Other species: see §6.4.


6.2 — Human HLA Allele Validation Against mhc_alleles.tsv.gz

For every mhc.a and mhc.b value that starts with HLA- (human entries), validate against proofreading/mhc_alleles.tsv.gz (IPD-IMGT/HLA 3.64.0, 46,005 alleles).

Validation procedure:

# 2-field allele (most common in VDJdb): use prefix match
# Example: validate HLA-DPB1*04:01
gzip -dc proofreading/mhc_alleles.tsv.gz | awk -F'\t' '$2 ~ /^HLA-DPB1\*04:01:/' | head -3

# 1-field allele (low resolution): prefix match on antigen group
# Example: validate HLA-DRB1*15
gzip -dc proofreading/mhc_alleles.tsv.gz | awk -F'\t' '$2 ~ /^HLA-DRB1\*15:/' | head -3

# 4-field allele: exact match
gzip -dc proofreading/mhc_alleles.tsv.gz | awk -F'\t' '$2 == "HLA-A*02:01:01:01"'

Interpretation:

  • Rows returned: allele (group) exists — check whether any row has confirmed = Confirmed
  • No rows returned: allele does not exist in IPD-IMGT/HLA → flag; apply §11 fixes from proofreading/mhc.md; if still absent, escalate (see "Ambiguous allele" below)
  • All rows Unconfirmed: note in proofreading log; do not reject, but flag

When a human allele is not found or ambiguous — cross-check against existing VDJdb data:

  1. Grep for the same antigen.epitope value in all existing chunks/ files:
    grep -r "<EPITOPE>" /path/to/chunks/ | cut -f10,11,12 | sort | uniq -c | sort -rn
    
  2. If other chunks use the same epitope with a well-validated allele, adopt that value (same epitope → same MHC restriction is a strong prior).
  3. If the allele differs from what the paper reports, note the discrepancy; do NOT silently overwrite — flag and ask the user.
  4. If the epitope is novel (no existing VDJdb rows), validate the allele against the paper text and mhc_alleles.tsv.gz.
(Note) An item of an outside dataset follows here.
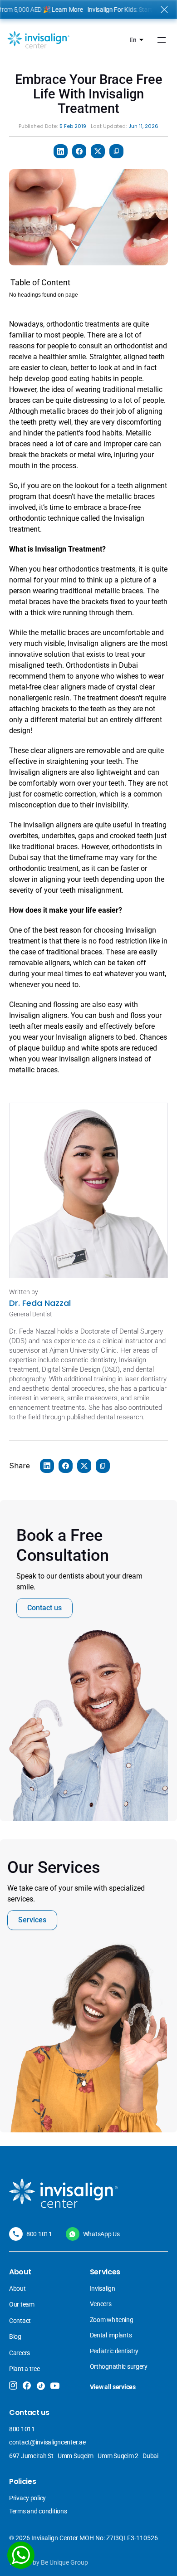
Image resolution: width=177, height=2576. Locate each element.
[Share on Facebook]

If still ambiguous, ask the user.

Common naming errors to fix before re-validating (full list in proofreading/mhc.md §11):

Wrong Correct
HLA-DPA*01:03 HLA-DPA1*01:03
HLA-DPB*04:01 HLA-DPB1*04:01
HLA-DQA*01 HLA-DQA1*01
HLA-DRA1*01 HLA-DRA*01
DPA1*02:02 (no prefix) HLA-DPA1*02:02

6.3 — Mouse MHC Validation

Mouse entries do not use the IPD-IMGT/HLA database. Apply these rules instead.

Rule 1 — B2M for mouse MHCI alleles: Any row with species = MusMusculus, mhc.class = MHCI, and mhc.a starting with H-2 or H2- must have mhc.b = B2M. Set it if blank; flag if set to anything else.
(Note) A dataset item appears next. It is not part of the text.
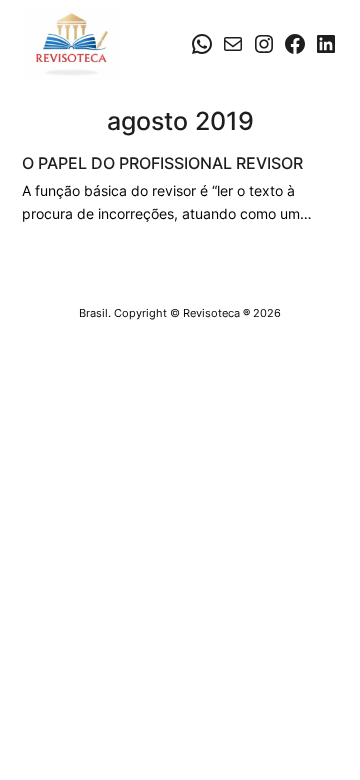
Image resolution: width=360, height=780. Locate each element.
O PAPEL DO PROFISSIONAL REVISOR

Rule 2 — Self-fill for mouse MHCII alleles: Any row with species = MusMusculus, mhc.class = MHCII, and mhc.a starting with H2-I or I- must have mhc.b = mhc.a. This is the canonical VDJdb convention for mouse class II (the same allele string fills both fields). Set mhc.b = mhc.a if mhc.b is blank or inconsistent.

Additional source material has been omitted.